Although no formal feedback was obtained, the patients receiving the new oral agent did not complain about this contrast agent to the CT technologist or emergency department personnel.
One of the two patients in the PEG group who did not have contrast material enter the colon had an uncomplicated appendicitis. The reason for this delay is not known. In the second case, however, the patient had a complicated, perforated appendix with abscess formation. At surgery, there were adhesions to the terminal ileum because this segment of bowel had been recruited to wall off the abscess (Fig. 4). Therefore, when the combination of peritonitis and small-bowel obstruction was present, even the PEG solution was not effective.
However, 18 of the 20 patients with surgically proven appendicitis in the PEG group did have contrast transit to the colon. There were five other significant findings on CT in this group, and the PEG solution was able to reach the colon with these intraabdominal processes as well.
The cost of the PEG solution is greater than that of the standard oral contrast mixture. One dose of PEG plus the water-soluble contrast material was $6.65. One dose of the 1,600-mL mixture of the water and iodinated contrast material costs $1.75. However, the significant decrease in time that the patient spent in the emergency department may make use of the PEG solution cost-effective.
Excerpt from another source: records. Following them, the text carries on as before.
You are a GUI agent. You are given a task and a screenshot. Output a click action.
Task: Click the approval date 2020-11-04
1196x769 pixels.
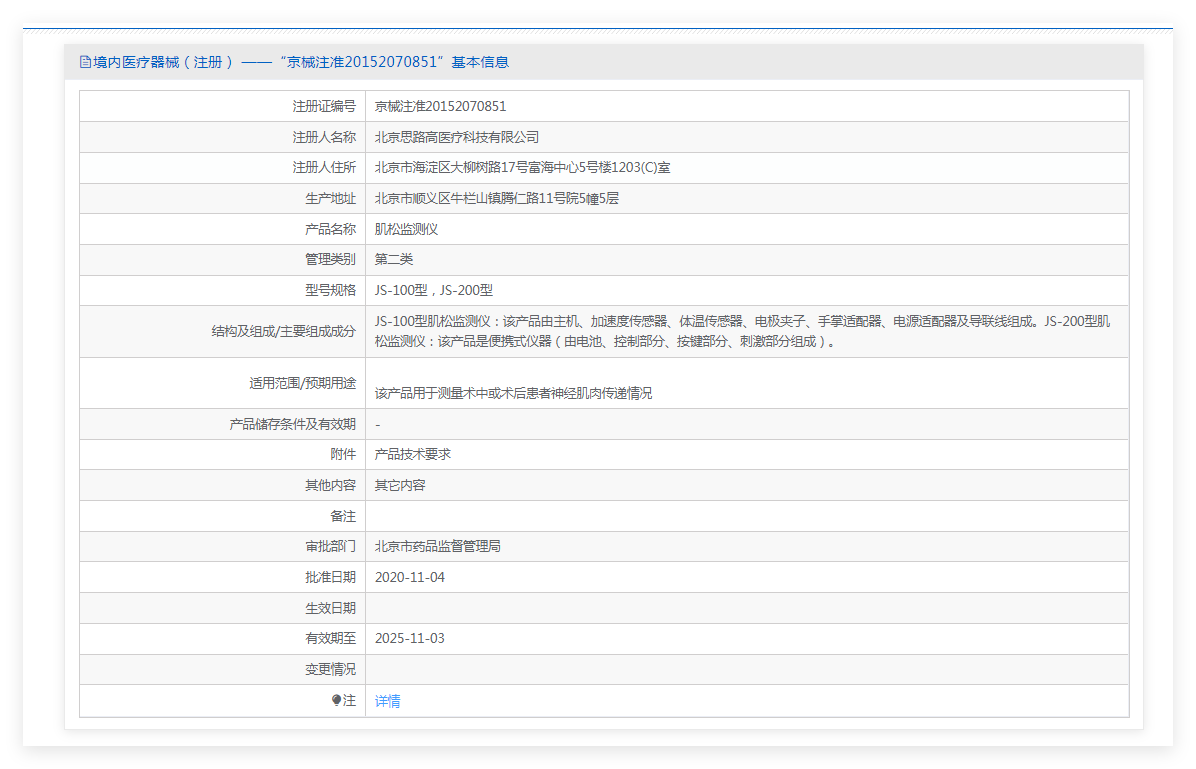tap(409, 577)
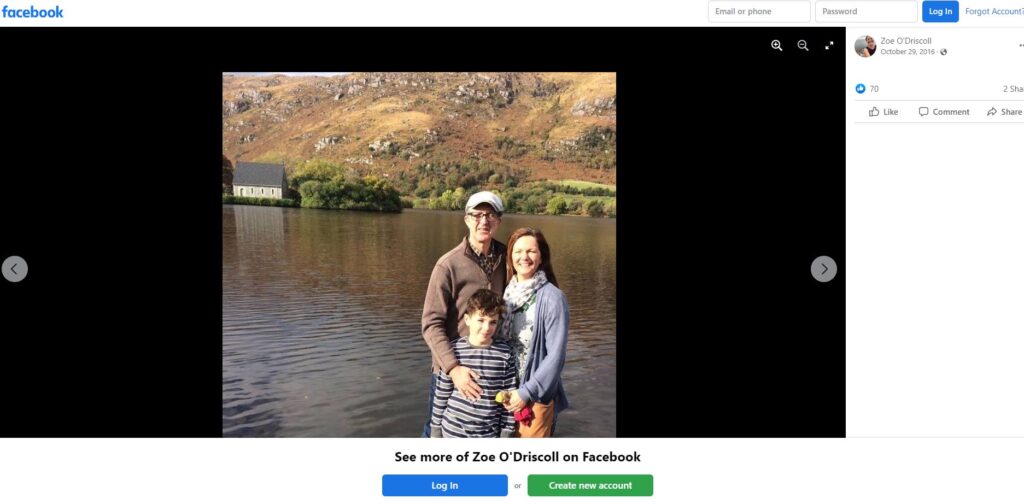Click the blue like reaction icon

pyautogui.click(x=860, y=89)
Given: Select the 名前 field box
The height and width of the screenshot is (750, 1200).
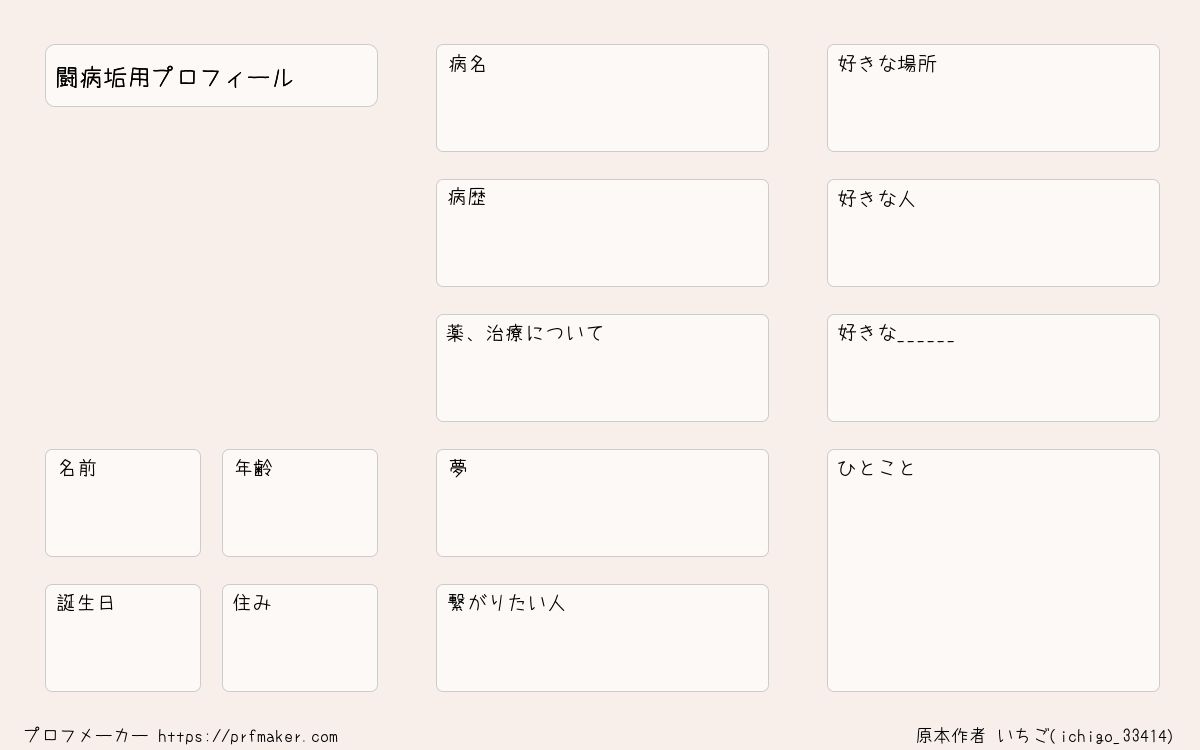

More important, the diagnosis and subsequent management of these patients are processed more rapidly than is possible with the standard contrast solution.
This study has some design limitations. The first relates to the selection of the PEG group of patients. These patients were initially entered into the study consecutively because of the dedicated reporting of the radiology residents and faculty who were using the new contrast agent for examinations in the population being studied. However, as the department became more familiar with the "PEG appendicitis" protocol, they often reported only the positive appendicitis cases. This lack of accurate patient reporting in the later part of the project resulted in a lack of purely consecutive cases for this study. This fact may also account for the different ratio of appendicitis cases between the two groups.
Another limitation is that the evaluation of colonic transit was performed retrospectively by the authors, who were not masked to which oral contrast agent had been used. This unblinded review may have created interpretation bias in the results, but we do not think this occurred because visualization of contrast material in the cecum is a fairly straightforward and objective criterion. The interpretation about the presence of appendicitis used for this study was the initial result given to the clinical service.
Also, there is no definite diagnosis of the patients in both groups who did not have either appendicitis or some other CT diagnosis as a cause for abdominal pain. Thus, a certain unknown or group of unknown diagnoses may have caused the difference in contrast transit success between the PEG and standard oral agents groups; however, we believe that this is highly unlikely.
In conclusion, the oral contrast solution composed of 1,000 mL of PEG mixed with 30 mL of an iodinated contrast agent provides relatively rapid and dependable opacification of the terminal ileum and cecum even in cases of appendicitis or certain other abdominal inflammatory processes. This solution has now become our standard CT preparation for all patients being evaluated for suspected appendicitis.